Although 2D CNNs pre-trained on ImageNet are effective in extracting high-level visual representations for static images, they fail to capture dynamic features modeling motion information in videos. To analyze whether temporal information is useful for the audio-visual event localization task, we utilize deep 3D convolutional neural network (C3D) to extract spatio-temporal visual features. In our experiments, we extract C3D feature maps from $pool5$ layer of C3D network pre-trained on Sport1M , and obtain feature vectors by global average pooling operation. Tables 4 and 5 show supervised audio-visual event localization results of different features on AVE dataset.

2 Different Attention Mechanisms

In our paper, we propose an audio-guided visual attention mechanism to adaptively learn which visual regions in each segment of a video to look for the corresponding sounding object or activity. Here, we further explore visual-guided audio attention mechanism and audio-visual co-attention mechanism, where the latter integrates audio-guided visual attention and visual-guided audio attention. These attention mechanisms serve as a weighted global pooling method to generate audio or visual feature vectors. The visual-guided audio attention function is similar to that in the audio-guided visual attention model, and the co-attention model uses both attended audio and attended visual feature vectors.
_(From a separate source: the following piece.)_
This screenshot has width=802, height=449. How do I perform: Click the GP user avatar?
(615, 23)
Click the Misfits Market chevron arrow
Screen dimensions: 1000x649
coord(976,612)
To implement visual-guided audio attention mechanism, we extract audio features from the last pooling layer of pre-trained VGG-like model in . Note that the network uses a log-mel spectrogram patch with 96 $\times$ 64 bins to represent a 1s waveform signal, so its pool5 layer will produce feature maps with spatial resolution; this is different than audio features of A models in our main paper and in Tabs. 4 and 5 of this supplementary file. The reason is that the audio features in A models are 128-D vectors extracted from the last fully-connected layer. We denote a model using audio features in this section as A′ to differentiate it from the model A used in our main paper and in Tabs. 4 and 5.

Table 6 illustrates supervised audio-visual event localization results of different attention models. We can see that the the A′ model in Tab. 6 is worse than the A model in Tab. 5, which demonstrates that the audio features extracted from the last FC layer of is more powerful. Similar to results in our main paper, V-att outperforms V. However, A′-att is not better than A′, and A′+V-co-att is slightly worse than A′+V, which validate that visual-guided audio attention and audio-visual co-attention can not effectively improve audio-visual event localization performance. Figure 6 illustrates visual results of audio attention and visual attention mechanisms. Clearly, we can find that audio-guided visual attention can locate semantic regions with sounding objects. We also observe that the visual-guided audio attention tends to capture certain frequency patterns, but it is pretty hard to interpret the results of visual-guided audio attention, which we leave to explore in the future work.